Il n’y a d’ailleurs pas de quoi pavoiser. En attendant de connaître la physionomie du futur gouvernement.

Car comme le dit Lampedusa « il faut que tout change, pour que rien ne change. »

Surtout que le président de la République n’a jamais pu donner un coup de pied dans la fourmilière, depuis son avènement aux affaires en 2010.

Vous nous parliez de remaniement annoncé par Alpha Condé, de ce pas, vous sautez à pieds joints pour donc vous retrouver dans la crise post-électorale, et vous  n’y voyez rien d’autre qu’une « bouteille à l’encre » ? 

Faute d’avoir eu gain de cause auprès de la Ceni, qui s’était engagée à un réexamen des procès-verbaux litigieux, l’opposition veut aller au clash avec le pouvoir. Parmi les actions décrétées pour le moment par les opposants, il y a la journée ville morte prévue ce lundi dans la capitale, qui sera suivie d’une manifestation pacifique, sur toute l’étendue du territoire national, le mercredi. Nous avons dorénavant une opposition qui s’est affermie, dans sa posture. Et qui entend le démontrer à travers des actions de désobéissance civile, qu’elle veut multiplier à la vitesse grand V.

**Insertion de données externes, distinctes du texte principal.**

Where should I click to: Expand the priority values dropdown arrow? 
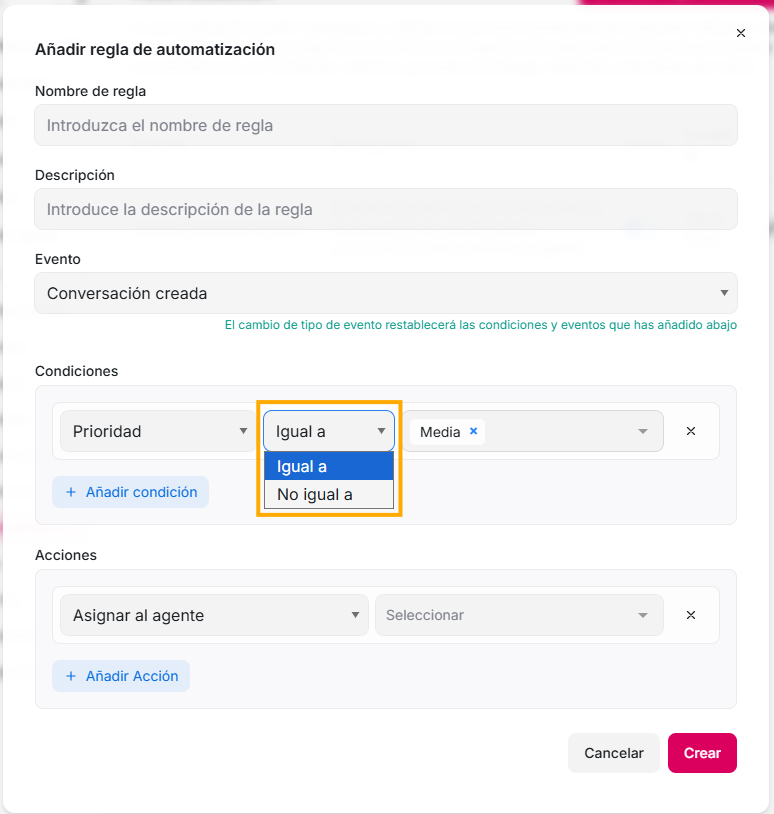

Face à cette opiniâtreté des opposants, le pouvoir se réfugie dans une fuite en avant, qui consiste à dire que la crise post-électorale et la grève syndicale, seraient le fruit d’une conspiration qui couve il y a longtemps. Ces passes d’armes musclées sont la preuve que le pouvoir et l’opposition campent sur des positions inconciliables. On en est donc réduit à la quadrature du cercle.

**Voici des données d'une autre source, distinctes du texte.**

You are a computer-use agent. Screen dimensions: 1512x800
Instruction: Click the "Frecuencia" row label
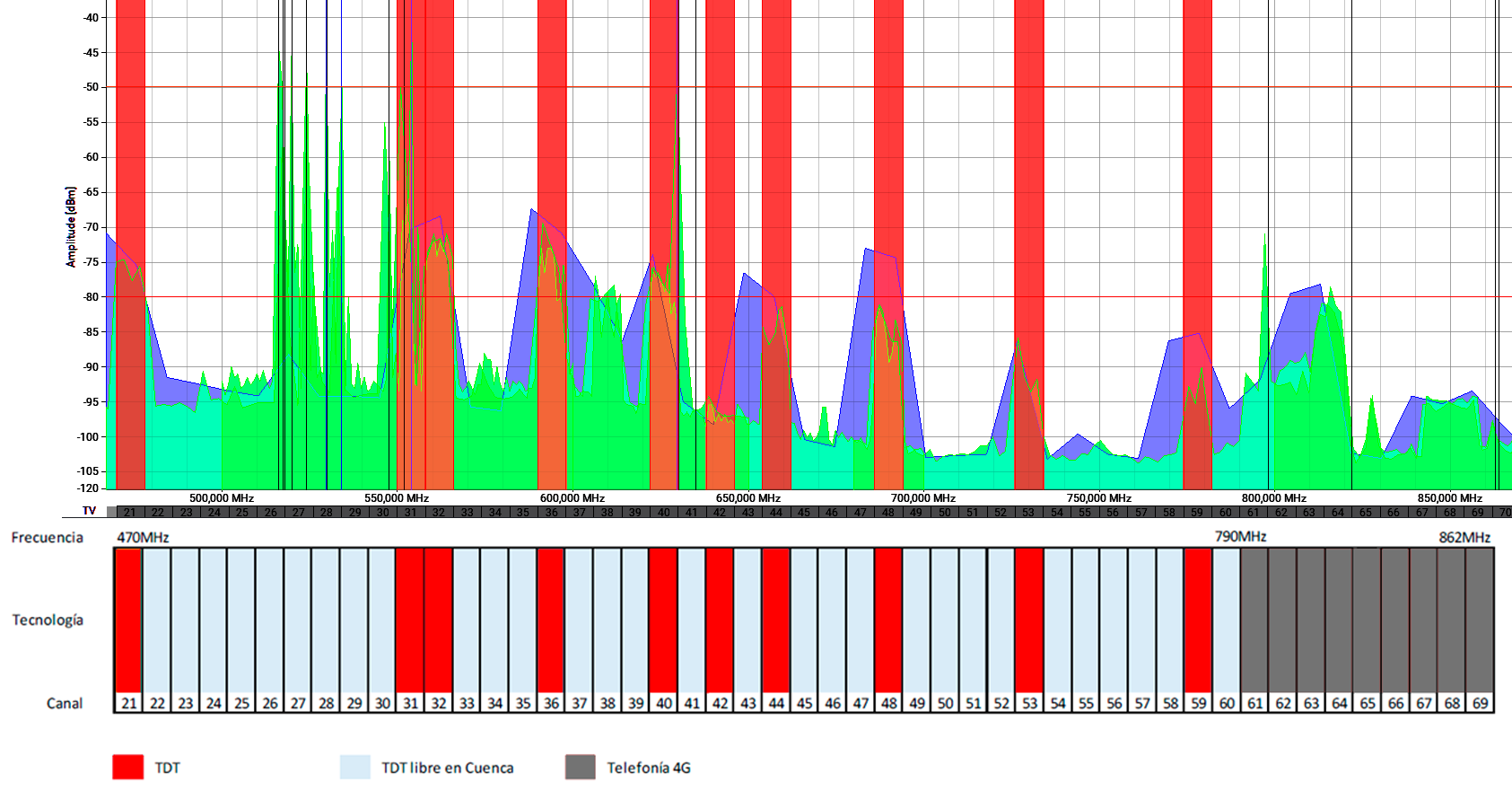click(47, 537)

Quadrature du cercle, parce que ce qui se passe également à la Cour constitutionnelle y ressemble à s’y tromper, parce qu’on a vu 8 conseillers maîtres annoncer la destitution du président de l’institution, Kèlèfa Sall. Et pour vous, ce n’est rien d’autre également qu’un « psychodrame sur fond de défiance institutionnelle »…

Les conseillers maîtres  de la Cour constitutionnelle viennent de se donner en spectacle, en se liguant contre leur président  Kèlèfa Sall, qu’ils disent avoir « destitué ».

Le péché de ce dernier est d’avoir procédé au renouvellement par tiers des membres de l’institution. Procédé qui consiste à tirer au sort 3 commissaires et à les remplacer par des membres issus de leurs structures d’origine. C’est là une disposition de la loi, selon les juristes. Les 8 commissaires bottent en touche, en arguant agir en vertu d’une loi organique et d’un règlement intérieur de l’institution. Ils semblent fouler au pied l’inamovibilité du président de la Cour, élu pour 9 ans, non renouvelables, en vertu de l’article 101 alinéa 2 de la constitution. Cette décision des commissaires a provoqué une levée de boucliers au sein de l’opinion. C’est ainsi que  des constitutionalistes, et non des moindres, comme Dr Salif Sylla, ancien garde des sceaux, ne cachent pas leur amertume et leur colère contre cette décision de « destitution » du président de la Cour constitutionnelle.

Dr Salif Sylla qualifie d’ailleurs cette crise qui secoue l’institution de « chaos juridique et institutionnel. »

L’opposition n’est pas restée indifférente à cette crise. Et elle l’a fait savoir, à travers   son soutien au président Kèlèfa Sall, à l’issue d’une plénière qui s’est déroulée jeudi. Cellou Dalein Diallo et ses pairs soupçonnent en effet, une manœuvre du palais Sekhoutouréya, pour évincer Kèlèfa Sall, cet « empêcheur de tourner en rond ». Devenu un symbole anti-troisième mandat, depuis qu’il a mis le chef de l’État en garde contre d’éventuelles sirènes révisionnistes, le président de la Cour constitutionnelle s’est attiré les foudres du pouvoir, qui l’a dorénavant dans le nez.

À l’allure où vont les choses, il faut se demander à quand la fin de ce psychodrame, qui est venu confirmer la fragilité de nos institutions républicaines. Quant aux 8 conseillers maîtres  frondeurs, ils se sont plutôt à travers leur attitude, déconsidérés aux yeux de l’opinion.